--- Start of Source material ---

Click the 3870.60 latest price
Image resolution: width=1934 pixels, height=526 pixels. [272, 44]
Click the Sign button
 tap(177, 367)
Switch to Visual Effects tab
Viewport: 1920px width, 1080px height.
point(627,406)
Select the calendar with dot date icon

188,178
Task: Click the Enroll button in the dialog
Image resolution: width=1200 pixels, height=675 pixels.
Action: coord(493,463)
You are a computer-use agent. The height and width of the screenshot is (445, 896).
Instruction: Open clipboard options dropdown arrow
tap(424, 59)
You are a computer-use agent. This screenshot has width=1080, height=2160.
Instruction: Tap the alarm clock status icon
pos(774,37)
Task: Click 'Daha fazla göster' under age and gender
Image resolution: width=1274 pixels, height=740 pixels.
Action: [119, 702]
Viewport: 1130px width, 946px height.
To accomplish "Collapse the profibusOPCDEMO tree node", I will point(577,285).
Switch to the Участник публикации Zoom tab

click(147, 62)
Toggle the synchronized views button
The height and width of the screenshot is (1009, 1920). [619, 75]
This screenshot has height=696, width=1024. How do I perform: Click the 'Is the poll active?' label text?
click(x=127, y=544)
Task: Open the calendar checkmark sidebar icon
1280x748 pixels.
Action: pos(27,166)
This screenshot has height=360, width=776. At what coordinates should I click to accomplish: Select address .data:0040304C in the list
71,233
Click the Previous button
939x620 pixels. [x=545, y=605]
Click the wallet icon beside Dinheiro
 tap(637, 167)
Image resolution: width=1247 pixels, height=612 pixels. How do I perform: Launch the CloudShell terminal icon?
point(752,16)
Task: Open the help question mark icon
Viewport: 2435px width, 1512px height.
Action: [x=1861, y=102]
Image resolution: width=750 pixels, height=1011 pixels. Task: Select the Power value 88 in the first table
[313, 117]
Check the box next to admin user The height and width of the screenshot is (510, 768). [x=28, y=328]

--- End of Source material ---

Problem statement:
Rewrite every item above with "Viewport" swapped for "Display", keeping everything else the same.

Finished task:
Click the 3870.60 latest price
Image resolution: width=1934 pixels, height=526 pixels. [272, 44]
Click the Sign button
 tap(177, 367)
Switch to Visual Effects tab
Display: 1920px width, 1080px height.
point(627,406)
Select the calendar with dot date icon

188,178
Task: Click the Enroll button in the dialog
Image resolution: width=1200 pixels, height=675 pixels.
Action: coord(493,463)
You are a computer-use agent. The height and width of the screenshot is (445, 896).
Instruction: Open clipboard options dropdown arrow
tap(424, 59)
You are a computer-use agent. This screenshot has width=1080, height=2160.
Instruction: Tap the alarm clock status icon
pos(774,37)
Task: Click 'Daha fazla göster' under age and gender
Image resolution: width=1274 pixels, height=740 pixels.
Action: [119, 702]
Display: 1130px width, 946px height.
To accomplish "Collapse the profibusOPCDEMO tree node", I will point(577,285).
Switch to the Участник публикации Zoom tab

click(147, 62)
Toggle the synchronized views button
The height and width of the screenshot is (1009, 1920). [619, 75]
This screenshot has height=696, width=1024. How do I perform: Click the 'Is the poll active?' label text?
click(x=127, y=544)
Task: Open the calendar checkmark sidebar icon
1280x748 pixels.
Action: pos(27,166)
This screenshot has height=360, width=776. At what coordinates should I click to accomplish: Select address .data:0040304C in the list
71,233
Click the Previous button
939x620 pixels. [x=545, y=605]
Click the wallet icon beside Dinheiro
 tap(637, 167)
Image resolution: width=1247 pixels, height=612 pixels. How do I perform: Launch the CloudShell terminal icon?
point(752,16)
Task: Open the help question mark icon
Display: 2435px width, 1512px height.
Action: [x=1861, y=102]
Image resolution: width=750 pixels, height=1011 pixels. Task: Select the Power value 88 in the first table
[313, 117]
Check the box next to admin user The height and width of the screenshot is (510, 768). [x=28, y=328]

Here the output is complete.